#### Your objective
The copy must hold exactly the lines from the one with "Task: Launch Adobe Muse CC 2015" through the end of the listing below, and nothing else, with no pictures.

#### Data provided
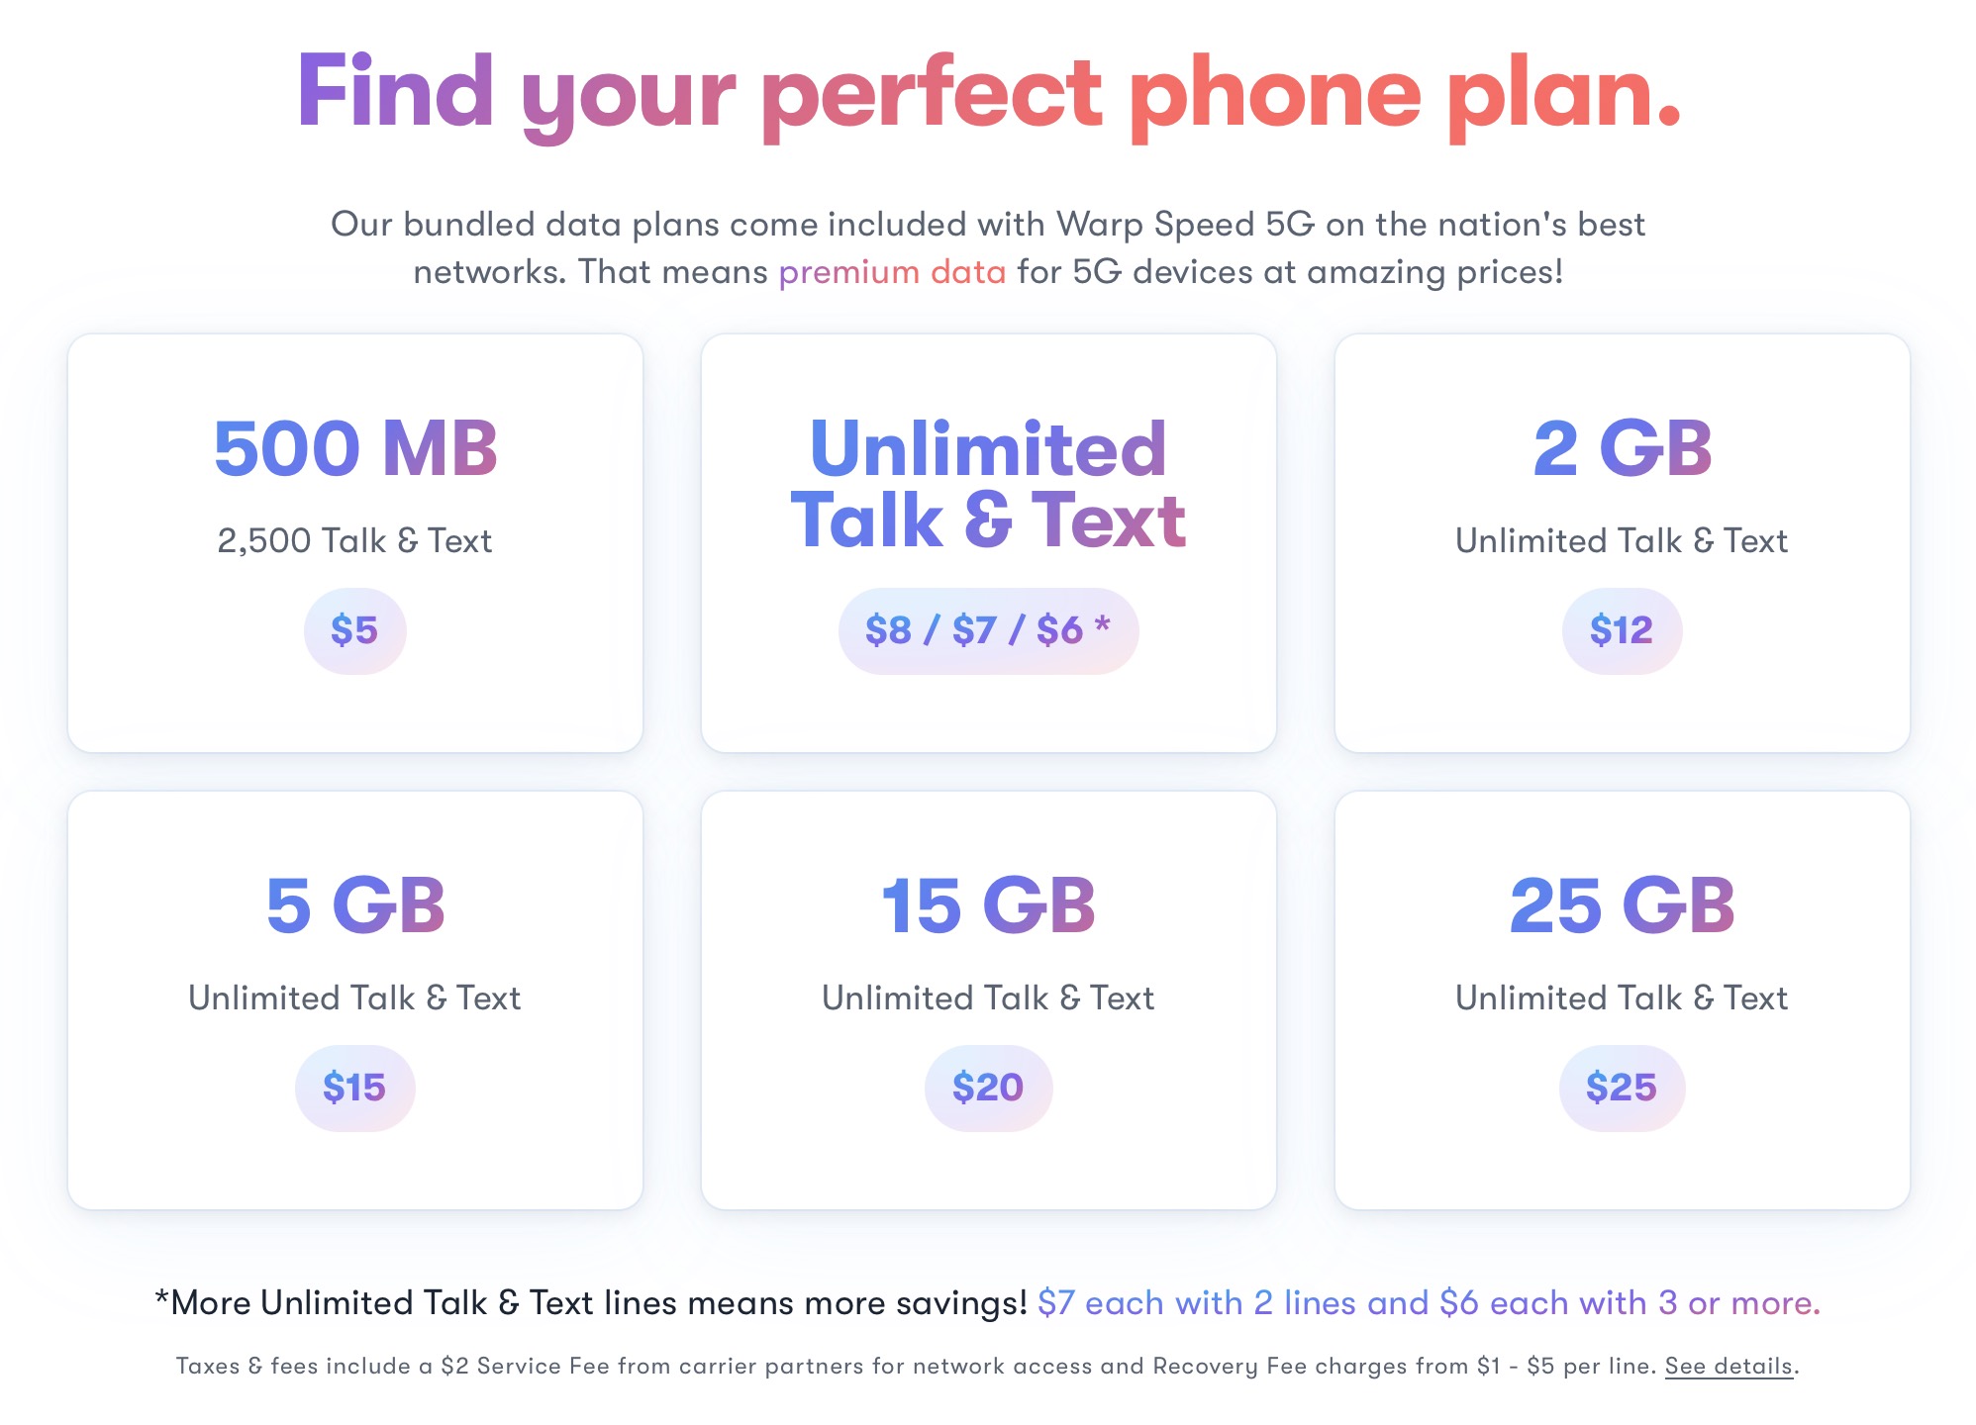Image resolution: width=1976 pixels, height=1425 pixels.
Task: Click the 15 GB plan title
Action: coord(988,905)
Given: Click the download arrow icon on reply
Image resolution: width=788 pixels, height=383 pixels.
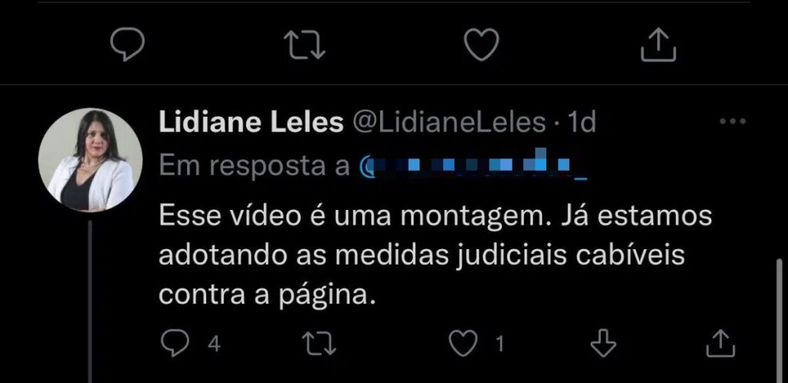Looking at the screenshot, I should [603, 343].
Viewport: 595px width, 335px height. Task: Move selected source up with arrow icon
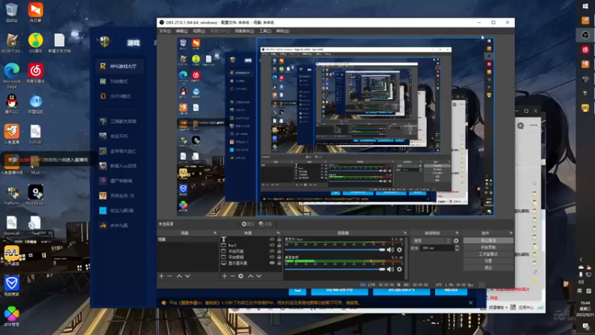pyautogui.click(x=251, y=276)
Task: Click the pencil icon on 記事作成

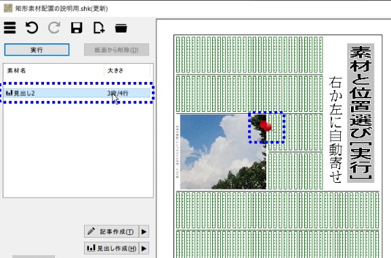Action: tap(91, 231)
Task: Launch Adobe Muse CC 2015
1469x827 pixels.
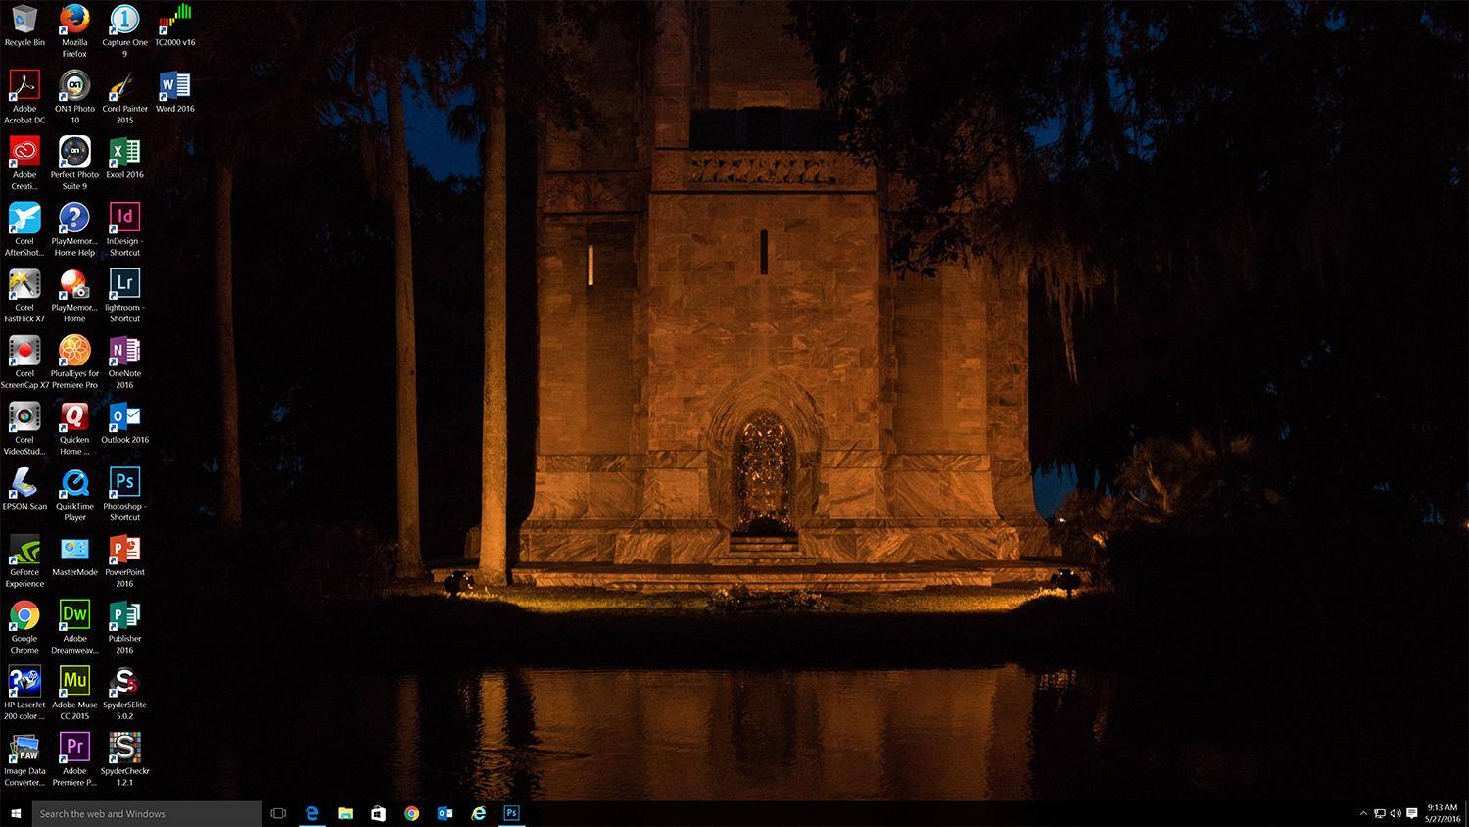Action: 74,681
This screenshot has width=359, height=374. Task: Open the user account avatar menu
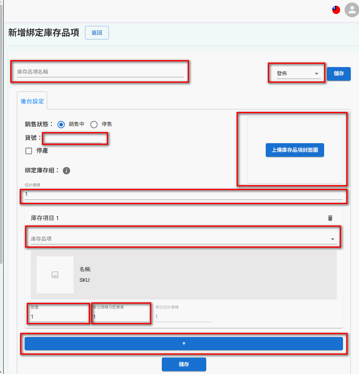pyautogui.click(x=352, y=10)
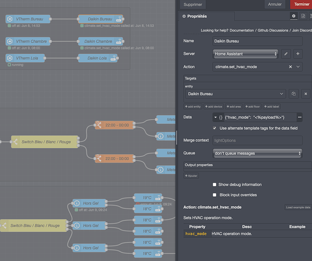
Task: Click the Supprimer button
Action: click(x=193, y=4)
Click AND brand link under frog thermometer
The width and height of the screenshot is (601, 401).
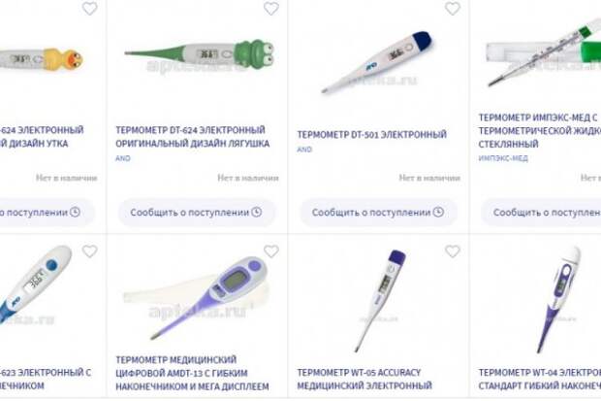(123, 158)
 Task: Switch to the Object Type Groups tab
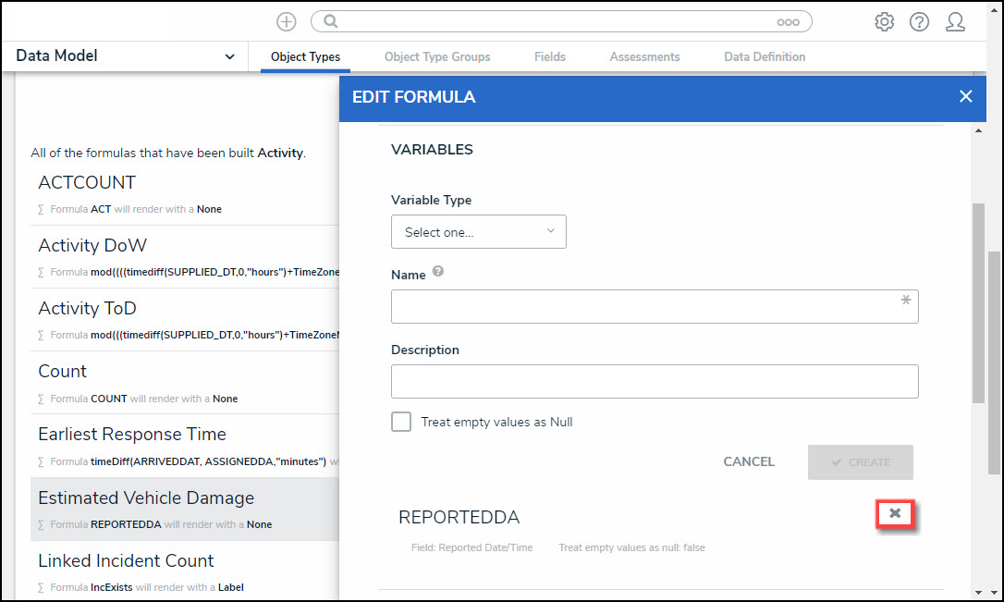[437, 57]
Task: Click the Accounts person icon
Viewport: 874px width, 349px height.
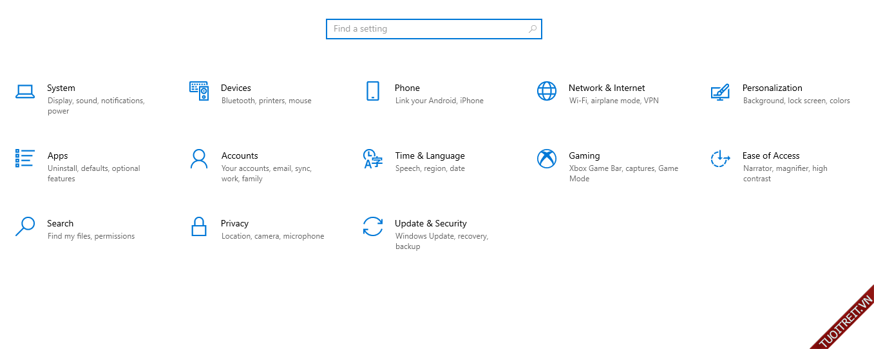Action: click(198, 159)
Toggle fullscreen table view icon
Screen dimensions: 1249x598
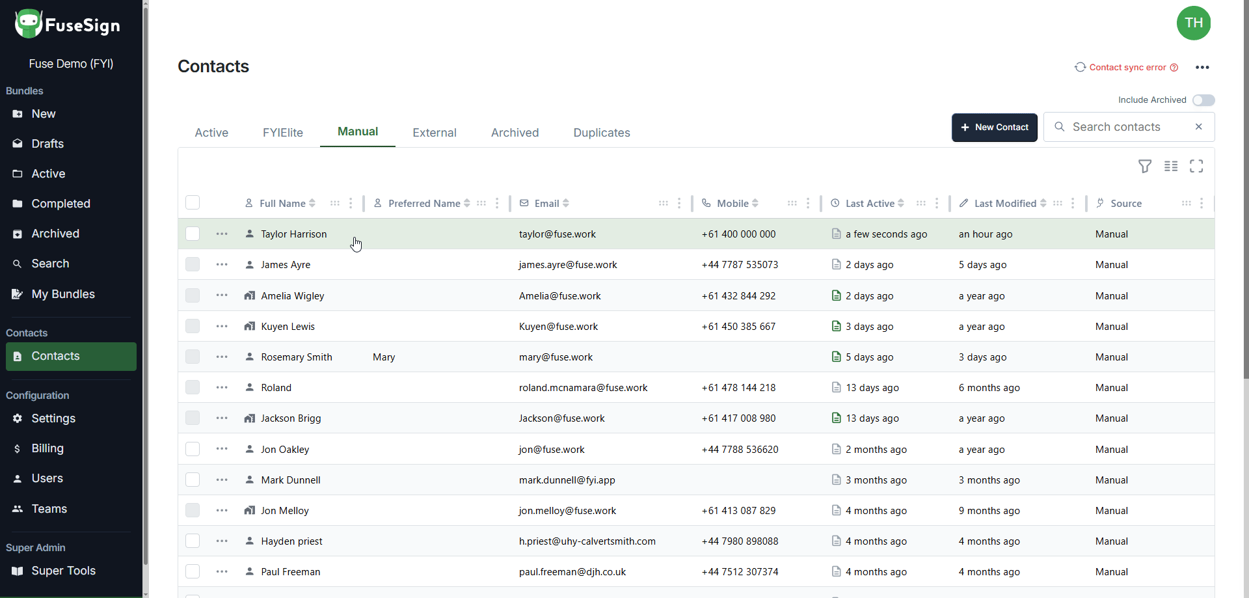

#### The answer
Task: Launch Adobe Muse CC 2015
1469x827 pixels.
Action: 74,681
This screenshot has width=359, height=374. Task: Open the user account avatar menu
pyautogui.click(x=352, y=10)
Task: Click the Supprimer button
Action: click(x=193, y=4)
Click AND brand link under frog thermometer
The width and height of the screenshot is (601, 401).
(123, 158)
 Task: Switch to the Object Type Groups tab
[437, 57]
Task: Click the Accounts person icon
Viewport: 874px width, 349px height.
Action: click(198, 159)
Toggle fullscreen table view icon
Screen dimensions: 1249x598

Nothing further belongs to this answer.